Besides last week’s executive resignations, the company has had other recent misfortunes.
In November, Tesseract’s board replaced John T. Golle, the company’s founder and longtime chief executive officer, with an interim CEO, Martha Taylor Thomas. Ms. Thomas, a Phoenix-area lawyer who has served on Tesseract’s board since 1997, resigned last week along with Richard Yonker, the chief financial officer. Neither could be reached for comment, but Tesseract said in its release that they resigned over differences about “the direction of the company.”
The company laid off 10 employees in its headquarters in December and closed some unprofitable schools in the past year, two in New Jersey and one in Colorado.
The company also said it was in dispute with the board of the Southeast Academy of Scholastic Excellence charter school in Washington and is likely to withdraw from managing the school.
In December, company officials said Tesseract would forgo national expansion in favor of growth in the Southwest. But it also hired an investment bank, First Security Van Kamper of Scottsdale, “to explore strategic alternatives.”
In the Red
Even in Arizona, Tesseract has faced challenges. The company has benefited from a loophole in the state’s charter school law that has allowed it and other charter operators to pocket hefty transportation fees. Charter schools that are sponsored by districts, such as Tesseract’s, get reimbursed as much as $1.95 per mile for transporting students and can pocket any savings from actual transportation costs.
Tesseract says in a quarterly report that it collected $760,000 in such fees just in the three months that ended Sept. 30. But lawmakers closed the loophole in a revision to the charter law that takes effect July 1. Tesseract also has troubles related to the construction of charter school facilities. It said in November that it was unable to prepay rent or property tax of $2.8 million at the start of the school year for four school sites. And it faces a foreclosure lawsuit over other properties.
Tesseract’s cash flow problems were so severe that it borrowed $5 million from one of its directors and major investors, Benjamin Nazarian of the Pioneer Venture Fund. Under an agreement with the company, Mr.
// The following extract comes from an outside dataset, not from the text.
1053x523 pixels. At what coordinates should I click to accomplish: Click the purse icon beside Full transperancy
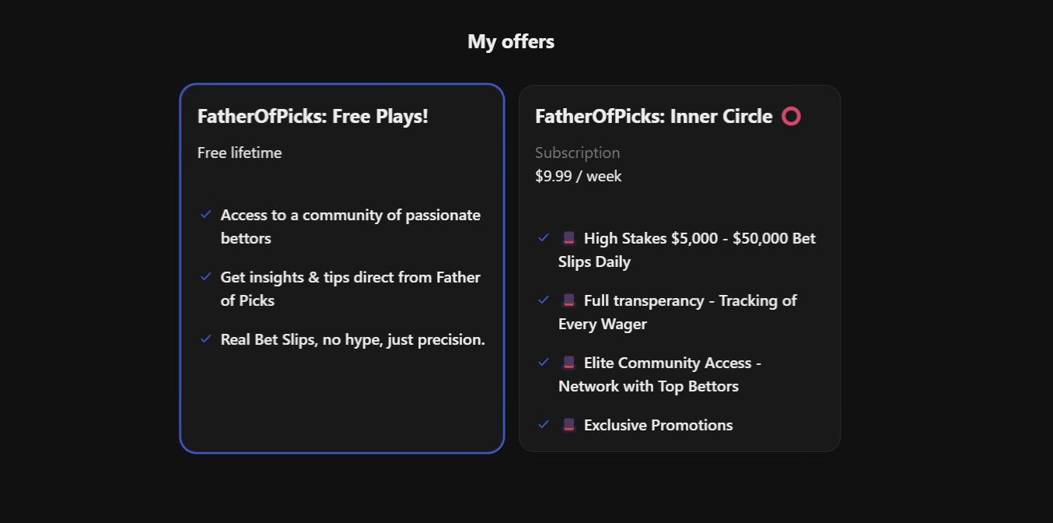(x=568, y=300)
Nazarian was to be allowed to convert the unpaid principal of the loan into 3.5 million shares of Tesseract stock. But the company’s shareholders rejected the proposal in December. As a result of the rejection, the loan agreement calls for the interest rate on the loan to increase from 12 percent annually to 18 percent.
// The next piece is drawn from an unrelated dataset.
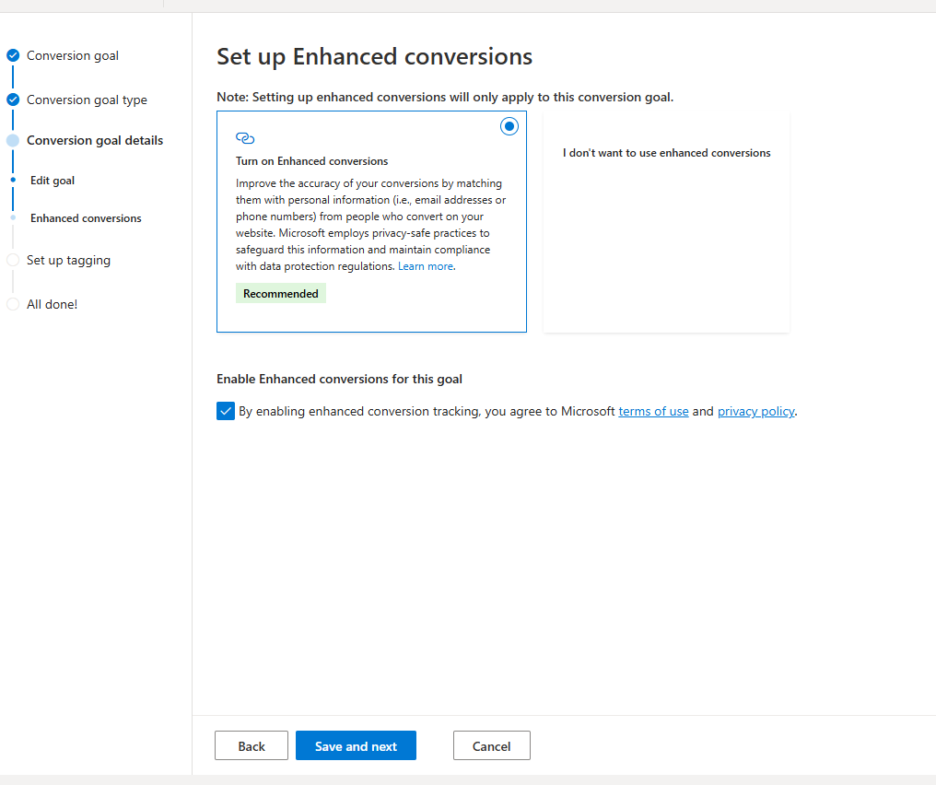Viewport: 936px width, 785px height.
Task: Go to the Edit goal sub-step label
Action: pyautogui.click(x=53, y=181)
An associate of Mr. Nazarian’s said he did not want to comment on Tesseract.
In its fiscal year that ended June 30, Tesseract had revenues of $37 million, a 144 percent jump over fiscal 1998 resulting mostly from the acquisitions of Sunrise Preschools and the business college. But it had a net loss for the year of $10.7 million.
In its most recent quarterly report, filed in November for the three months ending on Sept. 30, the company had a net loss of $3.4 million and said its accumulated deficit was $39.1 million.
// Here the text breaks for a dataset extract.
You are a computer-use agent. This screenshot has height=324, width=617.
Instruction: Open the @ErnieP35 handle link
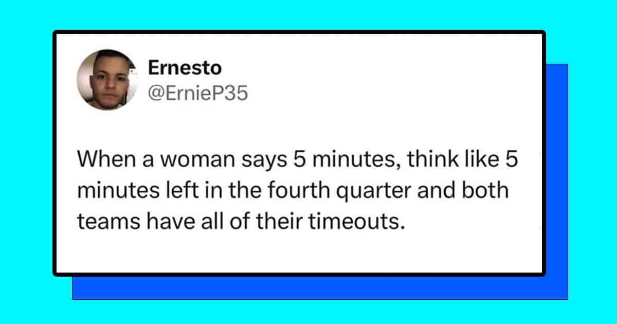pos(198,94)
“These factors, among other things, may indicate that the company will be unable to continue as a going concern for a reasonable period of time,” the report said.
As for Tesseract’s stock, the company said it was being de-listed for noncompliance with Nasdaq’s requirement for net tangible assets. According to Nasdaq’s rules, a listed company must maintain net tangible assets of $4 million. Another requirement is for a minimum bid price of $1 per share. Tesseract’s share price fell below $1 after the Jan. 3 announcement of the de-listing.
A company that falls below the stock market’s minimum criteria must persuade a hearing panel that it has a viable plan to get back into compliance or else it will be de- listed, according to a Nasdaq spokesman.
If Tesseract’s stock is indeed de-listed, it could still be traded on smaller, less prestigious markets.